Jim Guynn, the county’s attorney, said county officials did not previously know that Morris had been a Norfolk police officer and do not know details of the episode, which happened in 2001.
Morris denies Owen’s accusations, Guynn said. He remains a county employee, Guynn said April 4; county officials have said that he is paid $76,853.
Guynn said Owen was fired in 2016 for job-related reasons including her failure to obtain required state certifications. She sued for unspecified damages in 2017.
Terry Grimes, one of Owen’s attorneys, said his client “was relieved that the case has resolved and is looking forward to moving on with her life.”

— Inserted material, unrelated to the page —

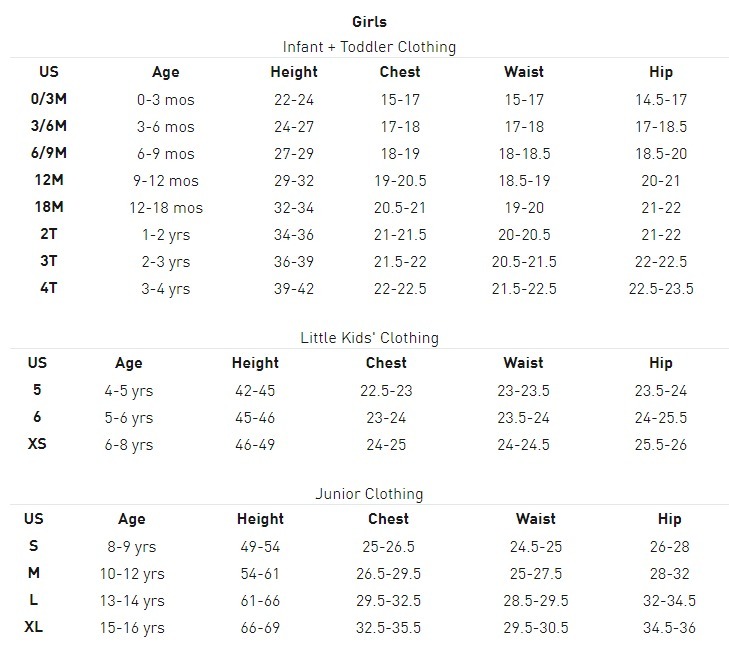
Task: Select the 39-42 height value
Action: pos(294,289)
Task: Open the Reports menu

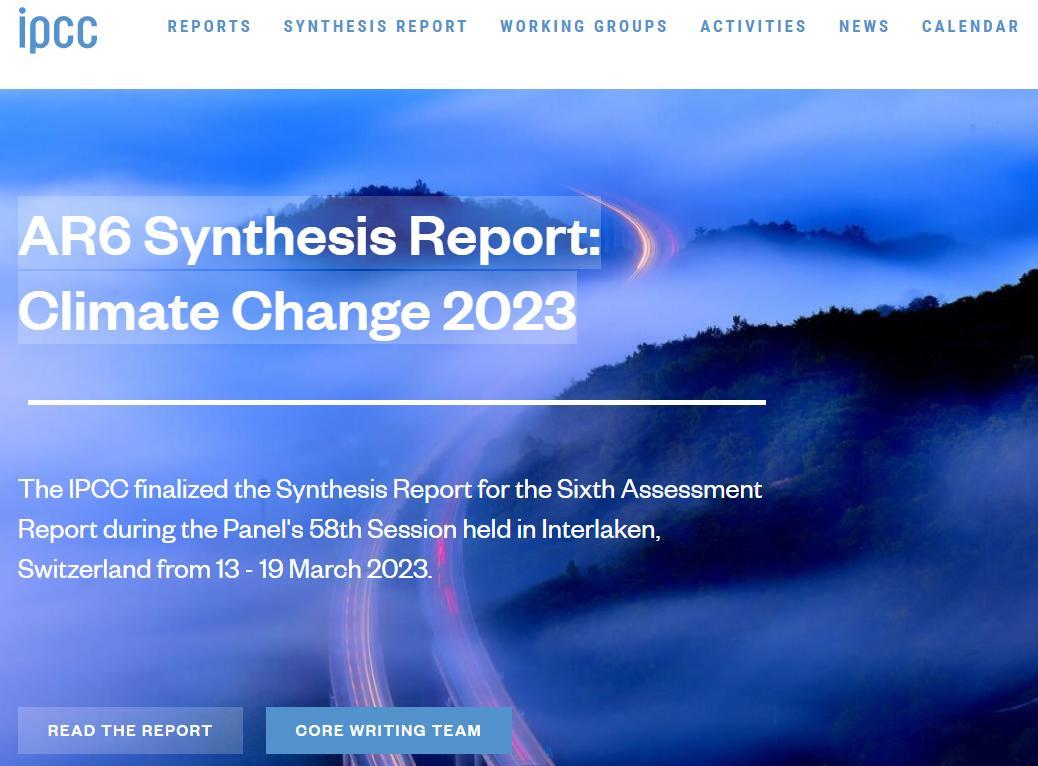Action: 209,26
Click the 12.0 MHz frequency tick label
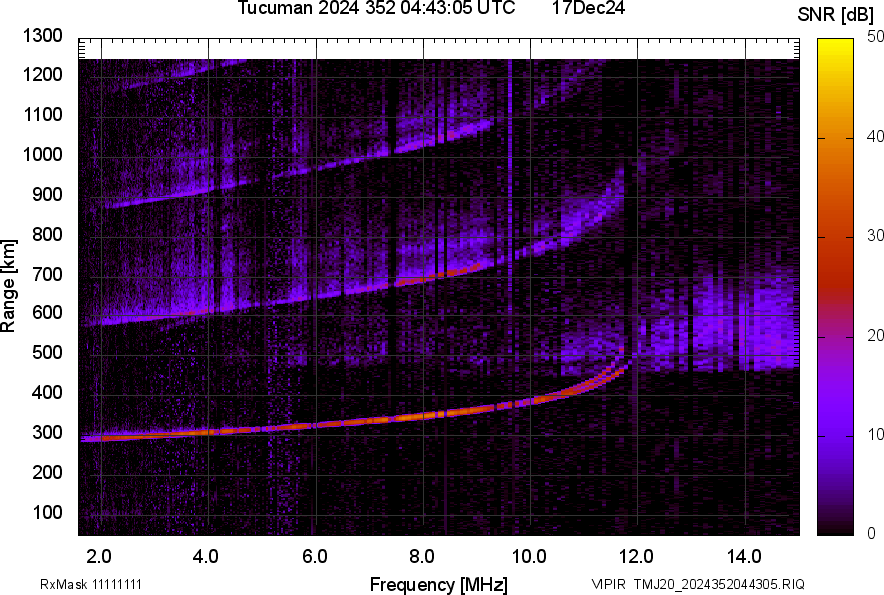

Owen began working for the county in January 2014 at $33,776 a year. Morris was hired and became her boss in November of that year. Owen testified at her deposition, which was filed with the court, that Morris sexually harassed her verbally beginning in spring 2015 and physically that summer. Among the incidents, she said, he asked her to describe her first sexual experience, described his first sexual experience, referred to her as his “princess,” asked for inappropriate photographs, asked for sex, offered sex, touched her clothed rear end and reached under her clothes and groped her breasts.
“I told Andy to stop over and over again,” she testified. “I told my direct supervisor to keep his hands off me. Stop it. You’re married, you have children, stop.”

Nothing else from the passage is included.